During one of my early team meetings with social workers, psychiatrists and another psychologists, the lead psychiatrist brought up the introduction of a new medication for psychosis that seemed to hold some promise. In trials, a significant number of patients experienced a virtually wholesale clearing of psychotic symptoms. His concern was along the order of what happens when we introduce such a drug to a person who's been psychotic for his entire adult life when he regains clarity of thought, when a person awakens to a broken life that could span decades and whether or not it would be unethical to withhold such medications from certain patients. He was more interested in having people consider the consequences of administering such a drug, rather than promoting withholding it.

The movie Awakenings, with Robert De Niro and Robin Williams, based on the memoirs of Oliver Sacks (The Man Who Mistook His Wife for a Hat). (Spoiler alert, but I won't tell you about how it all turns out.) The story is based on a group of patients who've suffered an outbreak of encephalitis years before the setting of the movie. All are catatonic/unresponsive to internal and external stimulation. They are literally going through the motions in life, and nothing more. Dr. Sacks/Robin Williams experiments with dopamine treatment in order to help stimulate the patients' brain chemistry and, after a time, they come back to life. They have a party for the patients...I think they take them out to a club or something. Everyone seems to be having a great time. In the course of the evening, Sacks asks his patients how they're doing, and is pleased to see them enjoying themselves. But when he approaches a woman in her, I don't know, late seventies-to-early eighties, who is obviously distressed in the extreme, and asks her if she needs anything, she responds, "I need it to be 1937."

My message in this thread (which didn't start out that way) and, generally, if I have any message at all, is that it's never too early to start getting the help we need, though there will be a time when it might be too late. And even if it isn't too late, why would anyone want to sacrifice any more time in life than we already have?

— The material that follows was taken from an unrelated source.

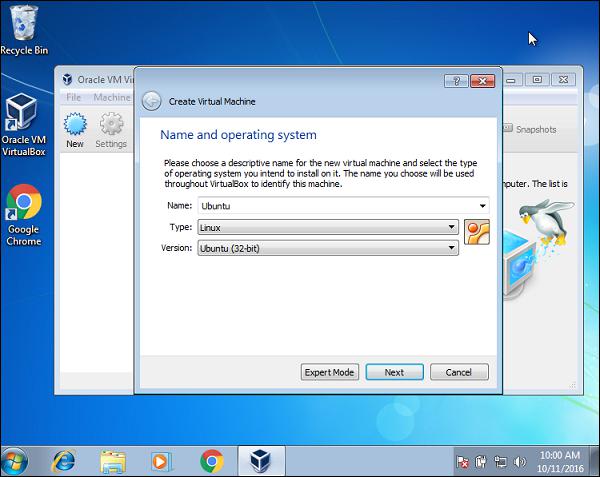Expand the Type dropdown showing Linux
This screenshot has height=477, width=600.
[x=453, y=227]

Delizadee 08-27-2016 11:16 AM

Endgame, you a smart cookie.
Thanks for your words. Your original post made me feel pretty damn bad, and rightly so.
I poured all my anger and resentments onto my ex yesterday and the day before.
I was one of THOSE people. And yes. Nobody would want to be me.
It was a good wake up call. I need to learn some humility in my self work. I know the anger is part of the denial.
But, hey. At least I'm working on it.

EndGameNYC 08-27-2016 11:31 AM


Originally Posted by Delizadee (Post 6110729)
Endgame, you a smart cookie.
Thanks for your words. Your original post made me feel pretty damn bad, and rightly so.
I poured all my anger and resentments onto my ex yesterday and the day before.
I was one of THOSE people. And yes. Nobody would want to be me.
It was a good wake up call. I need to learn some humility in my self work. I know the anger is part of the denial.
But, hey. At least I'm working on it.

Struggling to improve ourselves is not common among the hopelessly bitter. You had an angry day. Or moment. Not the same thing as living an angry life. Maybe you'll have more. For me, it was part of the deal I signed when I got sober.

I wan't exactly the nicest person in the room when I was drinking, and I was no one's go-to guy for support in my lengthy period of early recovery. I had nothing meaningful to offer to anyone else; I only wanted to be left alone.

sleepie 08-27-2016 11:40 AM


Elderly people -- in my case, all men -- come in with a haunting uneasiness that they describe as a sense of having lived an entire life without ever knowing what happiness is, without experiencing love, without ever having made, or even attempted, a genuine and supportive connection with another human being.
Wow. That's frightening.

FarToGo 08-27-2016 12:19 PM

Great thread EndGame and contributors, very thought provoking.